*What is expected:*
Return the listing in full. Keep each line exactly as it is.
(Beginning of Given entries)
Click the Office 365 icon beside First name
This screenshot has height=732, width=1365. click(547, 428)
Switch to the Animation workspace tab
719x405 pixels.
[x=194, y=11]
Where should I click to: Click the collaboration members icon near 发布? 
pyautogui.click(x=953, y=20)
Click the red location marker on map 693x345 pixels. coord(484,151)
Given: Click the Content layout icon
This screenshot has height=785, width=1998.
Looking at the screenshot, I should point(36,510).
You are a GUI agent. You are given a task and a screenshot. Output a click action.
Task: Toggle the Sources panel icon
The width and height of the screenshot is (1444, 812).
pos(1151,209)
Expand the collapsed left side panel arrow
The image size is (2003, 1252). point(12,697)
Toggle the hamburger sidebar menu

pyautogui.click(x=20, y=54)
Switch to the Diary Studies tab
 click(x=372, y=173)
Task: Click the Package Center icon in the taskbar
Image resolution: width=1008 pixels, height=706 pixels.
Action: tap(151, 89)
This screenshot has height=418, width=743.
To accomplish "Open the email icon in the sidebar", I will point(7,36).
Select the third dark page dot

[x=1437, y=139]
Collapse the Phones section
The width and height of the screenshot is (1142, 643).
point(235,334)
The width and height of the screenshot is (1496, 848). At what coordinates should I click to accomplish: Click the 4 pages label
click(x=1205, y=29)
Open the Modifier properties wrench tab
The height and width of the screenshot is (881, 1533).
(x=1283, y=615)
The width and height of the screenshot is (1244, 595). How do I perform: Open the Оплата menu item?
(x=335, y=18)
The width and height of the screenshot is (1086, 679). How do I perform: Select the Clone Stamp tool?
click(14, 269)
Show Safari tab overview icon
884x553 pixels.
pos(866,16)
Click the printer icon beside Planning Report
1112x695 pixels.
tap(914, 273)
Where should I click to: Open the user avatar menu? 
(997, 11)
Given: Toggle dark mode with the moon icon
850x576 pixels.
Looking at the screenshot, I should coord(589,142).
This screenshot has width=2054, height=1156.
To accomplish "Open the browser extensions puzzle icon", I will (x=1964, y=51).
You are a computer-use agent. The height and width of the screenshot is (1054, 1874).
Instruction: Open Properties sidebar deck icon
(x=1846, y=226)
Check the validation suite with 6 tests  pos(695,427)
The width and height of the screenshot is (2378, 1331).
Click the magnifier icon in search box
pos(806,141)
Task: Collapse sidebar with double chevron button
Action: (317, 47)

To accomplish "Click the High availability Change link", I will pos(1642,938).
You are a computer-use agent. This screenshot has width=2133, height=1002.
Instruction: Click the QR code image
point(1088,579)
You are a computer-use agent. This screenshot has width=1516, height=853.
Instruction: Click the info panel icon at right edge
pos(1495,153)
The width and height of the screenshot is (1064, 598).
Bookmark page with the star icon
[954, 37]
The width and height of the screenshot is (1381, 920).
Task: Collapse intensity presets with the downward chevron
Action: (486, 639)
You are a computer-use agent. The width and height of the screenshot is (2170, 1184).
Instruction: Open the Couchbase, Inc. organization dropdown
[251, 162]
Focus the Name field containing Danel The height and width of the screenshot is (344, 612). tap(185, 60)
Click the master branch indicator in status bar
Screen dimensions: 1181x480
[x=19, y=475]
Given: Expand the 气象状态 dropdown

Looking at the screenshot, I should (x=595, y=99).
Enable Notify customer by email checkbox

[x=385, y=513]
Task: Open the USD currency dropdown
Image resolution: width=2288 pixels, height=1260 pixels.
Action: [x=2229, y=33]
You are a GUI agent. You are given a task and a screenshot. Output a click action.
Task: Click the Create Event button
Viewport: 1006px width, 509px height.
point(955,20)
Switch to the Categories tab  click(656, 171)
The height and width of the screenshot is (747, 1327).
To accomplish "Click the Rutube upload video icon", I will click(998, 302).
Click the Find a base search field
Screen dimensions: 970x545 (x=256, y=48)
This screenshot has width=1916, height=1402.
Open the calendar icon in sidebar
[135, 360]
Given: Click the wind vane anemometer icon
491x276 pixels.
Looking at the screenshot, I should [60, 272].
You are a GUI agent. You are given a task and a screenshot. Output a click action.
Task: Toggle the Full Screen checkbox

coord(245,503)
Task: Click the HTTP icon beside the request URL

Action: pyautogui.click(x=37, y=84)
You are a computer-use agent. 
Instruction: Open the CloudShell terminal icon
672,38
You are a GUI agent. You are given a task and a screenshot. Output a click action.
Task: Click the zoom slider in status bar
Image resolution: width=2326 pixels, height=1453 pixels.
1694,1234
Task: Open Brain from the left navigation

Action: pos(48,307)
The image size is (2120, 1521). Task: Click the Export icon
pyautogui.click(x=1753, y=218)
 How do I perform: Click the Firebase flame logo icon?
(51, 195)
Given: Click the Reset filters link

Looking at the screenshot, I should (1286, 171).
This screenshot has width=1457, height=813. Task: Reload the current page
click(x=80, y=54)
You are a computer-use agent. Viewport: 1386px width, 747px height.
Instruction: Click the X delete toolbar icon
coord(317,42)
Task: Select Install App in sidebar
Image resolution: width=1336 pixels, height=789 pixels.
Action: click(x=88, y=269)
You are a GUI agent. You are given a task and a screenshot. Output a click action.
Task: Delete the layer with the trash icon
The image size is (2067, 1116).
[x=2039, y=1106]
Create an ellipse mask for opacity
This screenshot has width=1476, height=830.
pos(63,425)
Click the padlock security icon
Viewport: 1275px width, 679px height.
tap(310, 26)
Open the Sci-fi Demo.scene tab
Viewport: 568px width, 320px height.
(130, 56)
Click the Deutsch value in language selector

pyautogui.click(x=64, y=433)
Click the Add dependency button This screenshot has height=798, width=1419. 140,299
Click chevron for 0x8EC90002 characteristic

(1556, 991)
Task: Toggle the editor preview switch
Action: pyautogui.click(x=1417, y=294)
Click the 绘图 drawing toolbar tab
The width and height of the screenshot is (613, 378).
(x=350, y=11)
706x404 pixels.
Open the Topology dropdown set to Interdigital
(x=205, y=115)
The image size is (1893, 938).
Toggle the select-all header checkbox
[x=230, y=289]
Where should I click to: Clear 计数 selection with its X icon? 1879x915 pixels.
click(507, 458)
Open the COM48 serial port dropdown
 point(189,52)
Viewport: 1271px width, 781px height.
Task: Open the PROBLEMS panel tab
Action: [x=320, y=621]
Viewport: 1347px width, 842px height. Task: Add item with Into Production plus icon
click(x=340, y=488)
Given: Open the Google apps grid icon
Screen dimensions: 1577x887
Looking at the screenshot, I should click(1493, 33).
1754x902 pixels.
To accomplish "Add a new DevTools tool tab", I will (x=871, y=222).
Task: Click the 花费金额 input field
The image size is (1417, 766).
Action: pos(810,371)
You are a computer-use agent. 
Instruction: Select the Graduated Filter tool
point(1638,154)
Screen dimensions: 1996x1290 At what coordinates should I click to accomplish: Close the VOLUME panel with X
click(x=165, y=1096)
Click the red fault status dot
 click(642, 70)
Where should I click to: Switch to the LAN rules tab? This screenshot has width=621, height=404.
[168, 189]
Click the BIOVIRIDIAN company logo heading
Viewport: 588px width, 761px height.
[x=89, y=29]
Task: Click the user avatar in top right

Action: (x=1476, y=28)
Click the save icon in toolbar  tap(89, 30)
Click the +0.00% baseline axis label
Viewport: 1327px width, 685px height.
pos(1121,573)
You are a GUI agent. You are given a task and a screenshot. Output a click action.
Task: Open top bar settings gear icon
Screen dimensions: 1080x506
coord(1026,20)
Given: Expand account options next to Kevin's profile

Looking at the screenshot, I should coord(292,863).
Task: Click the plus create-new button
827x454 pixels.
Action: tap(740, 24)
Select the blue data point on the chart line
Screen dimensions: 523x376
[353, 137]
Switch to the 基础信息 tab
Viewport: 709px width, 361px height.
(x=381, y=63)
(End of Given entries)
*Your response:*
Click the Office 365 icon beside First name
This screenshot has height=732, width=1365. click(547, 428)
Switch to the Animation workspace tab
719x405 pixels.
[x=194, y=11]
Where should I click to: Click the collaboration members icon near 发布? 
pyautogui.click(x=953, y=20)
Click the red location marker on map 693x345 pixels. coord(484,151)
Given: Click the Content layout icon
This screenshot has height=785, width=1998.
Looking at the screenshot, I should point(36,510).
You are a GUI agent. You are given a task and a screenshot. Output a click action.
Task: Toggle the Sources panel icon
The width and height of the screenshot is (1444, 812).
pos(1151,209)
Expand the collapsed left side panel arrow
The image size is (2003, 1252). point(12,697)
Toggle the hamburger sidebar menu

pyautogui.click(x=20, y=54)
Switch to the Diary Studies tab
 click(x=372, y=173)
Task: Click the Package Center icon in the taskbar
Image resolution: width=1008 pixels, height=706 pixels.
Action: tap(151, 89)
This screenshot has height=418, width=743.
To accomplish "Open the email icon in the sidebar", I will point(7,36).
Select the third dark page dot

[x=1437, y=139]
Collapse the Phones section
The width and height of the screenshot is (1142, 643).
point(235,334)
The width and height of the screenshot is (1496, 848). At what coordinates should I click to accomplish: Click the 4 pages label
click(x=1205, y=29)
Open the Modifier properties wrench tab
The height and width of the screenshot is (881, 1533).
(x=1283, y=615)
The width and height of the screenshot is (1244, 595). How do I perform: Open the Оплата menu item?
(x=335, y=18)
The width and height of the screenshot is (1086, 679). How do I perform: Select the Clone Stamp tool?
click(14, 269)
Show Safari tab overview icon
884x553 pixels.
pos(866,16)
Click the printer icon beside Planning Report
1112x695 pixels.
tap(914, 273)
Where should I click to: Open the user avatar menu? 
(997, 11)
Given: Toggle dark mode with the moon icon
850x576 pixels.
Looking at the screenshot, I should coord(589,142).
This screenshot has width=2054, height=1156.
To accomplish "Open the browser extensions puzzle icon", I will (x=1964, y=51).
You are a computer-use agent. The height and width of the screenshot is (1054, 1874).
Instruction: Open Properties sidebar deck icon
(x=1846, y=226)
Check the validation suite with 6 tests  pos(695,427)
The width and height of the screenshot is (2378, 1331).
Click the magnifier icon in search box
pos(806,141)
Task: Collapse sidebar with double chevron button
Action: (317, 47)

To accomplish "Click the High availability Change link", I will pos(1642,938).
You are a computer-use agent. This screenshot has width=2133, height=1002.
Instruction: Click the QR code image
point(1088,579)
You are a computer-use agent. This screenshot has width=1516, height=853.
Instruction: Click the info panel icon at right edge
pos(1495,153)
The width and height of the screenshot is (1064, 598).
Bookmark page with the star icon
[954, 37]
The width and height of the screenshot is (1381, 920).
Task: Collapse intensity presets with the downward chevron
Action: (486, 639)
You are a computer-use agent. The width and height of the screenshot is (2170, 1184).
Instruction: Open the Couchbase, Inc. organization dropdown
[251, 162]
Focus the Name field containing Danel The height and width of the screenshot is (344, 612). tap(185, 60)
Click the master branch indicator in status bar
Screen dimensions: 1181x480
[x=19, y=475]
Given: Expand the 气象状态 dropdown

Looking at the screenshot, I should (x=595, y=99).
Enable Notify customer by email checkbox

[x=385, y=513]
Task: Open the USD currency dropdown
Image resolution: width=2288 pixels, height=1260 pixels.
Action: [x=2229, y=33]
You are a GUI agent. You are given a task and a screenshot. Output a click action.
Task: Click the Create Event button
Viewport: 1006px width, 509px height.
point(955,20)
Switch to the Categories tab  click(656, 171)
The height and width of the screenshot is (747, 1327).
To accomplish "Click the Rutube upload video icon", I will click(998, 302).
Click the Find a base search field
Screen dimensions: 970x545 (x=256, y=48)
This screenshot has width=1916, height=1402.
Open the calendar icon in sidebar
[135, 360]
Given: Click the wind vane anemometer icon
491x276 pixels.
Looking at the screenshot, I should [60, 272].
You are a GUI agent. You are given a task and a screenshot. Output a click action.
Task: Toggle the Full Screen checkbox

coord(245,503)
Task: Click the HTTP icon beside the request URL

Action: pyautogui.click(x=37, y=84)
You are a computer-use agent. 
Instruction: Open the CloudShell terminal icon
672,38
You are a GUI agent. You are given a task and a screenshot. Output a click action.
Task: Click the zoom slider in status bar
Image resolution: width=2326 pixels, height=1453 pixels.
1694,1234
Task: Open Brain from the left navigation

Action: pos(48,307)
The image size is (2120, 1521). Task: Click the Export icon
pyautogui.click(x=1753, y=218)
 How do I perform: Click the Firebase flame logo icon?
(51, 195)
Given: Click the Reset filters link

Looking at the screenshot, I should (1286, 171).
This screenshot has width=1457, height=813. Task: Reload the current page
click(x=80, y=54)
You are a computer-use agent. Viewport: 1386px width, 747px height.
Instruction: Click the X delete toolbar icon
coord(317,42)
Task: Select Install App in sidebar
Image resolution: width=1336 pixels, height=789 pixels.
Action: click(x=88, y=269)
You are a GUI agent. You are given a task and a screenshot. Output a click action.
Task: Delete the layer with the trash icon
The image size is (2067, 1116).
[x=2039, y=1106]
Create an ellipse mask for opacity
This screenshot has width=1476, height=830.
pos(63,425)
Click the padlock security icon
Viewport: 1275px width, 679px height.
tap(310, 26)
Open the Sci-fi Demo.scene tab
Viewport: 568px width, 320px height.
(130, 56)
Click the Deutsch value in language selector

pyautogui.click(x=64, y=433)
Click the Add dependency button This screenshot has height=798, width=1419. 140,299
Click chevron for 0x8EC90002 characteristic

(1556, 991)
Task: Toggle the editor preview switch
Action: pyautogui.click(x=1417, y=294)
Click the 绘图 drawing toolbar tab
The width and height of the screenshot is (613, 378).
(x=350, y=11)
706x404 pixels.
Open the Topology dropdown set to Interdigital
(x=205, y=115)
The image size is (1893, 938).
Toggle the select-all header checkbox
[x=230, y=289]
Where should I click to: Clear 计数 selection with its X icon? 1879x915 pixels.
click(507, 458)
Open the COM48 serial port dropdown
 point(189,52)
Viewport: 1271px width, 781px height.
Task: Open the PROBLEMS panel tab
Action: [x=320, y=621]
Viewport: 1347px width, 842px height. Task: Add item with Into Production plus icon
click(x=340, y=488)
Given: Open the Google apps grid icon
Screen dimensions: 1577x887
Looking at the screenshot, I should click(1493, 33).
1754x902 pixels.
To accomplish "Add a new DevTools tool tab", I will (x=871, y=222).
Task: Click the 花费金额 input field
The image size is (1417, 766).
Action: pos(810,371)
You are a computer-use agent. 
Instruction: Select the Graduated Filter tool
point(1638,154)
Screen dimensions: 1996x1290 At what coordinates should I click to accomplish: Close the VOLUME panel with X
click(x=165, y=1096)
Click the red fault status dot
 click(642, 70)
Where should I click to: Switch to the LAN rules tab? This screenshot has width=621, height=404.
[168, 189]
Click the BIOVIRIDIAN company logo heading
Viewport: 588px width, 761px height.
[x=89, y=29]
Task: Click the user avatar in top right

Action: (x=1476, y=28)
Click the save icon in toolbar  tap(89, 30)
Click the +0.00% baseline axis label
Viewport: 1327px width, 685px height.
pos(1121,573)
You are a GUI agent. You are given a task and a screenshot. Output a click action.
Task: Open top bar settings gear icon
Screen dimensions: 1080x506
coord(1026,20)
Given: Expand account options next to Kevin's profile

Looking at the screenshot, I should coord(292,863).
Task: Click the plus create-new button
827x454 pixels.
Action: tap(740, 24)
Select the blue data point on the chart line
Screen dimensions: 523x376
[353, 137]
Switch to the 基础信息 tab
Viewport: 709px width, 361px height.
(x=381, y=63)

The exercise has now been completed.